9. The system of claim 1 wherein the wear tracing element that reacts is a solid state wear tracing element.
10. A system for evaluating down-hole tool condition during subterranean formation drilling, comprising: a down-hole tool adapted for coupling to a drill string, the down-hole tool comprising a down-hole tool component with a wear tracing element; a drilling fluid; and a gas analyzer, wherein the gas analyzer is configured to detect wear in the down-hole tool component by detecting a chemical reaction byproduct of the wear tracing element in the drilling fluid.
11. The system of claim 10 wherein: the down-hole tool is a drill bit.
12. The system of claim 10 wherein: the down-hole tool is a stabilizer, motor, or rotary steering system.
13. A system for evaluating downhole tool condition during subterranean formation drilling, comprising:
a downhole tool adapted for coupling to a drill string and including a tool component with a wear tracing element;
a drilling fluid; and
a wear tracer sensor,
wherein the wear tracer sensor is configured to detect wear in the tool by detecting the a chemical reaction byproduct of the wear tracing element in the drilling fluid and the tool component is selected from one of the group of a cutter, a nozzle, a duct, a tool body material, a blade and a load limiter.

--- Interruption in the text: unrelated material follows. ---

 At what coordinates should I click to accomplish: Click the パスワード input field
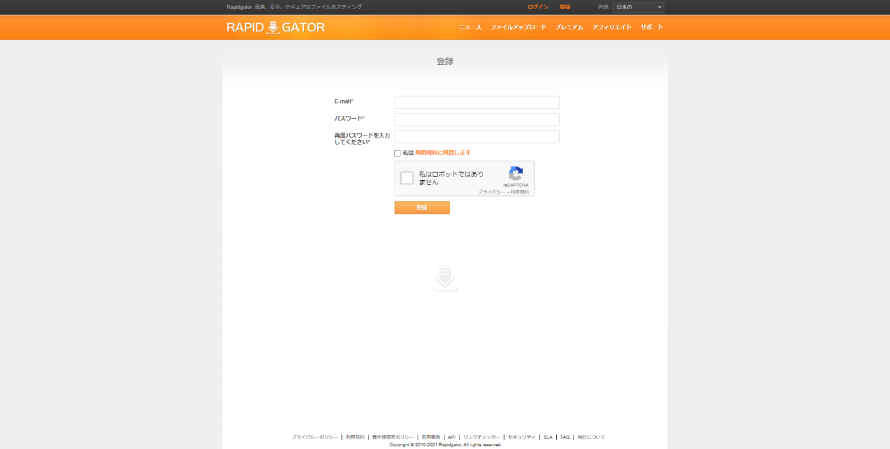pos(476,119)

14. The system of claim 13 wherein the wear tracing element includes at least one of the group consisting of nickel, zinc, silver, copper, and any alloy thereof.
15. The system of claim 13 wherein the wear tracer sensor is adapted and configured to directly detect a reaction of the wear tracing element.
16. The system of claim 15 wherein the reaction comprises a reaction between the wear tracing element and the drilling fluid.
17. The system of claim 13 wherein the downhole tool is a bit.
18. The system of claim 13 wherein: the wear tracing element that reacts is a solid state wear tracing element.
19. A method for detecting wear in a downhole tool for advancing a borehole comprising:
including a wear tracing element within material forming a component of the tool selected from the group of a cutter, a nozzle, a blade and a load limiter;
releasing into a drilling fluid the wear tracing element in response to a threshold of wear; and
detecting a byproduct of a chemical reaction of the wear tracing element with the drilling fluid.
20. The method of claim 19 wherein the wear tracing element includes at least one of the group consisting of nickel, zinc, silver, copper, and any alloy thereof.
21. A method for detecting wear in a downhole tool for advancing a borehole comprising:
dispersing a wear tracing element in the material of a wear element of the tool;
releasing into a drilling fluid the wear tracing element in response to a threshold of wear; and
detecting a byproduct of a chemical reaction of the wear tracing element with the drilling fluid.